Graph-o-mania: The Flowering of a New Visual Paradigm in Business Analytics
James Kobielus 06000021Q7 email@example.com | 2013-02-14 12:24:11.0 | Tags:  analysis big graph data; | 0 Comments | 5,246 Visits
Graph analysis is all the rage these days, and not just among
data scientists. It's not a new discipline, but, to the larger business and
consumer public over the past few years, it has seemingly come out of nowhere.
Graph analysis is,
at heart, a mathematical
approach for mapping complex relationships among networks of nodes. Graph
modeling is an established branch of statistical modeling that focuses on
mining, mapping, visualizing, and exploring connections, interactions, and
affinities. What distinguishes graph analysis is a focus on "graphs,"
which are abstract networks of relationships (known as "links") among
"nodes" (which may be individuals, groups, companies, products,
systems, objects, concepts, words, and other entities). In addition to
applications in social and semantic applications, graph analysis has
well-established uses in scientific, engineering, and other domains.
Of the technology's many uses, social graph analysis is most
popular, thriving on the gusher of customer intelligence flowing from online
communities of all shapes and sizes. In
addition to customer profiles and other contextual data, modelers may
incorporate a huge range of behavioral information into social graph models.
The behavioral data sources might include Facebook status updates, tweets,
portal clickstreams, geospatial coordinates, transaction records, interest
profiles, call detail records, and usage logs. Social graphs may also
incorporate diverse streams of big data--structured and unstructured, user- and
machine-generated, etc.--that issue from social media as well as from B2C
communities, B2B supply chains, and enterprise applications.
The recent mania for all things "graph" stems in
part from increased use of the word in social-media contexts. Most noteworthy
is Facebook's recent rollout of the
search" feature of its online community. This builds on the "social graph" that
Facebook announced 3 years ago, which maps the explicit and implicit
relationships among members based on their profiles, timelines, and behaviors
within that community.
has stoked the popular buzz for graph analysis, but it's far from the only
appearance of this technology in the mainstream consciousness. The Internet is swarming
with discussions of graphs in every possible big-data, data-science,
digital-marketing, search-optimization, and other application context. Often, graphs
are touted as some sort of secret sauce in new consumer-facing cloud services.
In addition, the business world continues to adopt graph technology, encouraged
by its proven value in anti-fraud, influence profiling,
behavioral segmentation, customer experience management, and other applications.
However, I like to think there's an even simpler reason why graphs have become so popular: they're beautiful to behold. Pictures are worth a thousand words, and graphs, even when they're as densely packed as the Milky Way galaxy, generate some of the most gorgeous analytic visualizations you will ever see. Graph visualizations have an almost magnetic pull on your imagination. If it leverages solid data, a plausible model, and an interactive visualization tool, a graph can immerse you in an open-ended session of navigation, manipulation, and exploration.

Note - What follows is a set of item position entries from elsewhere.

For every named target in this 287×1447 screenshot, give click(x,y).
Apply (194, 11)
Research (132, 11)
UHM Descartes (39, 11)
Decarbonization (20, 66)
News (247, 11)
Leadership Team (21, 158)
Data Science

Your aesthetics may be different from mine, but I find them mesmerizing. For example, here's a "citation graph" from IBM Research (http://www.research.ibm.com/haifa/dept/imt/papers/jacoviCSCW06.pdf):
Here's the social network graph of one individual, the famed mathematician Paul Erdos, who had no permanent address and was a house guest of one friend after another (http://www.orgnet.com/Erdos.html):
And here's a social graph (http://successfulworkplace.com/2012/11/17/the-social-graph-can-save-your-life/):
You can graph almost any complex data set in ways that are not only lovely to look at but also help the human mind pull out meaningful patterns in a way that pure data, numbers, or other visualizations rarely do. Interactive exploration is where graph analysis truly comes to life, but a static graph can be a thing of deep beauty and meaning in its own right. To see what I mean, type these keywords into Google, click "images" in the bar at the top of the page, and behold the diverse graph visualizations associated with each domain: relationship graph, influence graph, behavioral graph, experience graph, location graph, network graph, affinity graph, and semantic graph.
Even when a graph analysis application eschews pictorial "nodes and connections" visualization, it can still be quite compelling. For example, here's the grid/outline format that Facebook uses to render social graphs.
Graphs draw their power from concise visualization. Even when it balloons to include myriad nodes and connections, a well-crafted graph can focus your mind beautifully on meaningful patterns in the underlying data.